Specifically, depending on customer demand, Netflix's front-end services are running on 500 to 1,000 Linux-based Tomcat JavaServer and NGINX web servers. These are empowered by hundreds of other Amazon Simple Storage Service (S3) and the NoSQL Cassandra database servers using the Memcached high-performance, distributed memory object caching system. All of this, and more besides, are distributed across three Amazon Web Services availability zones. Every time you visit Netflix either with a device or a web browser, all these are brought together within a second to show you your video selections.
According to Cockcroft, if something goes wrong, Netflix can continue to run the entire service on two out of three zones. Netcraft didn't simply take Amazon's word for this. They tested out total Amazon Elastic Compute Cloud (EC2) failures with its open-source Chaos Gorilla software. "We go around trying to break things to prove everything is resistant to it," said Cockcroft. Netflix, in concert with Amazon, is working on multi EC2 region availability. Once in place, an entire EC2 zone failure won't stop Netflix videos from flowing to customers.

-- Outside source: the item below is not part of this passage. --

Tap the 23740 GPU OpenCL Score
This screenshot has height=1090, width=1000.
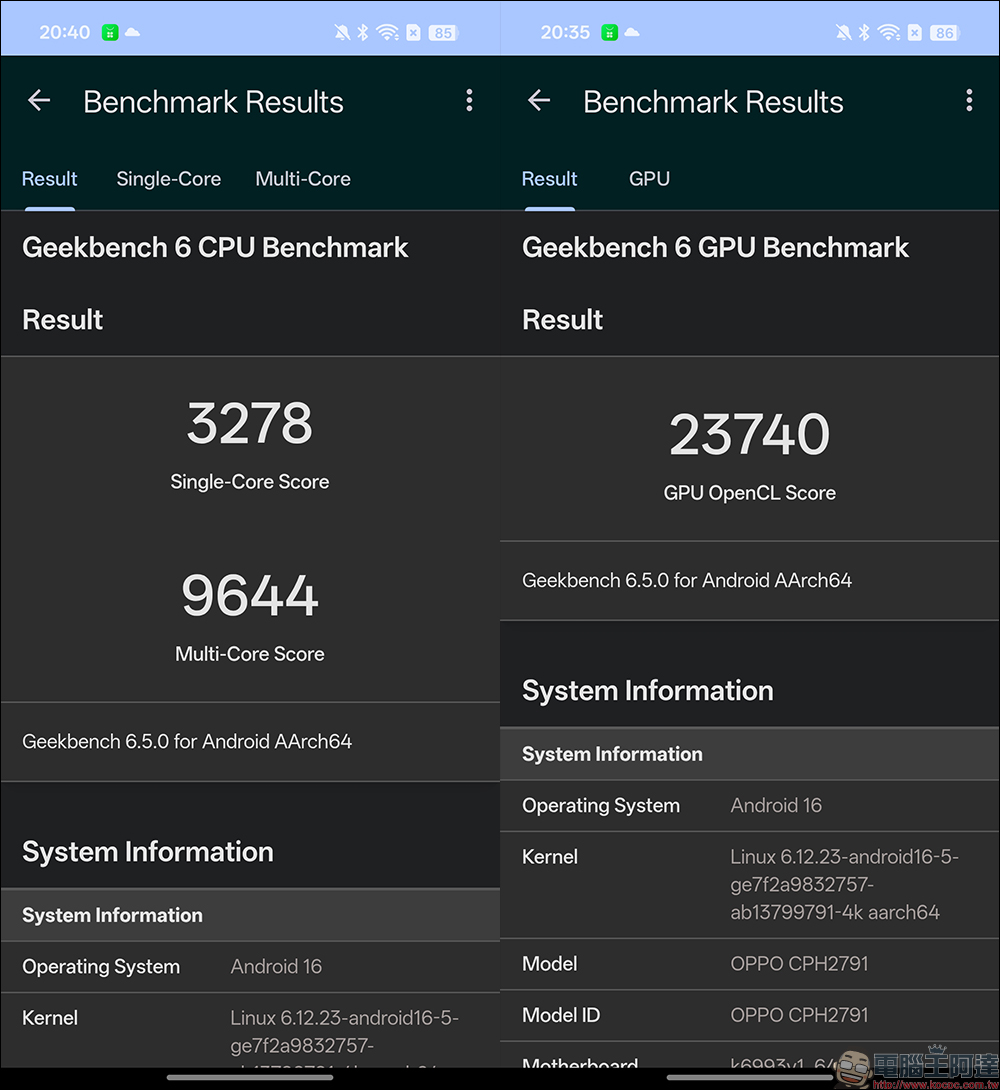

That won't be easy though. It's not so much that the problem is replicating videos and services across the EC2 zones. Netflix already has its own content delivery network (CDN), Open Connect, and servers placed at local ISP hubs for that. No, the real problem is setting the Domain Name System (DNS) so that users are directed to the right Amazon zone when one is down. That's because Cockcroft said, DNS provider wildly different application programming interfaces (API)s, and they're designed to be hand-managed by an engineer and thus are not at all easy to automate.
That isn't stopping Netflix from addressing the problem just because it's difficult. Indeed, Netflix plans on failure. As Cockcroft titled his talk, Netflix is about dystopia as a service. The plan isn't if something will fail on the cloud, it's on how to keep working no matter how the clouds or specific services fail. Netflix's services are designed to, when something go wrong, gradually degrade rather than fail completely.
As he said, sure, perfection, utopia would be great, but if you're always striving for perfection, you always end up compromising. So instead of striving for perfection, Netflix is continuously updating its systems in real time rather than perfecting them. How fast is that? Netflix wants to "code features in days instead of months; we want to deploy new hardware in minutes instead of weeks; and we want to see instant responses in seconds instead of hours". By deploying on the cloud, Netflix can do all of this.
On the other hand, the Netflix method of producing code sooner rather than later, and running in such a way that the service keeps going even though some components are — not may, but are — broken and inefficient at any given time, has produced a service that is capable of being the single largest consumer of internet bandwidth. Clearly, it's not perfect, but Netflix's design decision to "create a highly agile and highly available service from ephemeral and often broken components" on the cloud works, and as far as Netflix is concerned, for day to day cloud-based video delivery, that's much better than "perfection" could ever be.